Je lui répondrais qu’il ferait mieux de faire du business. Être président, c’est déjà extrêmement difficile. Succéder à son père l’est plus encore.

Pascaline, votre sœur, était un pilier du régime d’OBO, une sorte de gardienne du temple. Beaucoup de rumeurs circulent sur votre relation. Quel véritable rôle joue-t-elle à vos côtés ?

Chacun d’entre nous avait des fonctions bien précises et distinctes auprès du président Omar Bongo. Elle continue de jouer un rôle très important, d’une manière différente.

Les épouses des chefs d’État sont souvent cantonnées au social, à l’humanitaire. Est-ce aussi le cas de Sylvia Bongo Ondimba ?

Non, car elle est ma première conseillère. Elle souhaite apporter sa contribution et je l’y encourage. Elle partage notre vision pour le Gabon et fait du bon travail. Pourquoi m’en priver ?

Sylvia Bongo Ondimba lors de la caravane "Gabon profond", en juillet.

D.R.

Quelles relations entretenez-vous avec les principaux chefs d’État de la sous-région, qu’il s’agisse du Camerounais Paul Biya, de l’Équato-Guinéen Teodoro Obiang Nguema ou du Congolais Denis ­Sassou Nguesso ?

Je les connais tous depuis de longues années. Ils me font bénéficier de leur expérience, de leurs conseils, et m’évitent les erreurs de débutant.
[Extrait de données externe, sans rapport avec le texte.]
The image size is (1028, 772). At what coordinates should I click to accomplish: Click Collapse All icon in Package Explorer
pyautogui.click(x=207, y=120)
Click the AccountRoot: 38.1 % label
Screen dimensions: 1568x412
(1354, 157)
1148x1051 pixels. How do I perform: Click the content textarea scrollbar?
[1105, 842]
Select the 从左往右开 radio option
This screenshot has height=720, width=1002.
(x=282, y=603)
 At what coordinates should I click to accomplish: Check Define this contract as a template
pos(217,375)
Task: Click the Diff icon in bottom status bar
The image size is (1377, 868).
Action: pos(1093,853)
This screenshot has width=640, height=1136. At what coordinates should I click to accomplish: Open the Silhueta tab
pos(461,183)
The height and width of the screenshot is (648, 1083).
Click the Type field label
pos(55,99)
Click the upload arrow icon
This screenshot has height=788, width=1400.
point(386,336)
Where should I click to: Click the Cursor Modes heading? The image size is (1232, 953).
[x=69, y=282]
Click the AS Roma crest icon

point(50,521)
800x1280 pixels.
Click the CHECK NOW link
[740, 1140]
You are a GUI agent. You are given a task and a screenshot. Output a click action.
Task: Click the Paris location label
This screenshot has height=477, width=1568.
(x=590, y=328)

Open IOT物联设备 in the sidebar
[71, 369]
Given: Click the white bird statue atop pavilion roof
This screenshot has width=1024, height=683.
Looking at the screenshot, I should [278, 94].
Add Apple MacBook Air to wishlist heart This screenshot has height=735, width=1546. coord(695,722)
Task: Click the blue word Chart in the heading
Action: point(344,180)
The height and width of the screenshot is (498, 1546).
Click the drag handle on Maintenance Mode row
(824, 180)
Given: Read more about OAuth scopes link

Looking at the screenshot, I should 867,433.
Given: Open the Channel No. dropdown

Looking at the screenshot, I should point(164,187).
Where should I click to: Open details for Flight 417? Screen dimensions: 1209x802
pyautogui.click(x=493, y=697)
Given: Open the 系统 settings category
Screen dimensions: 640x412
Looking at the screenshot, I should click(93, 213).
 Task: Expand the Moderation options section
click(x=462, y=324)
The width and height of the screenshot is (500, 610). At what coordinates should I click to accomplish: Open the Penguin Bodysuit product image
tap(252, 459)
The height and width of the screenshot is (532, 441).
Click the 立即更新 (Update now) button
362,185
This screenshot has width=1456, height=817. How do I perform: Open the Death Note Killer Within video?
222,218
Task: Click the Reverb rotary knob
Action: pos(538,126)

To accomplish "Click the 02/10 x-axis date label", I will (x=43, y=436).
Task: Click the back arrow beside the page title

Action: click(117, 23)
À leurs yeux, vous faites quand même figure de « petit dernier »…

Rien n’est facile pour les petits derniers, dans quelque domaine que ce soit. Heureusement, dans le nôtre, il n’y a ni examen de passage ni bizutage.

On dit néanmoins que vous entretenez des relations tendues avec Teodoro Obiang Nguema ou Denis Sassou Nguesso…

Si l’on devait s’arrêter à tous les on-dit… Non, c’est complètement faux.

Le Gabon célèbre ce 17 août le cinquantenaire de son indépendance. Quel bilan dressez-vous de cette période ?

Globalement positif. Il y a des choses à retenir, d’autres à jeter, mais il faut se souvenir que nous sommes partis de rien ! Tout ce qui existe au Gabon, nous l’avons fait par nous-mêmes. Il a d’abord fallu construire un État, ce qu’a fait Léon Mba. Ensuite, alors que nous n’étions qu’une mosaïque de peuples, il a fallu construire une nation, et ça a été l’œuvre d’Omar Bongo Ondimba. Ce chemin parcouru nous permet aujourd’hui d’envisager la suite d’une autre manière. Et de consacrer tous nos efforts à l’accélération du développement économique et social.

Comment voyez-vous le Gabon dans cinquante ans ?

À la place qui doit être la sienne : parmi les nations les plus développées du continent.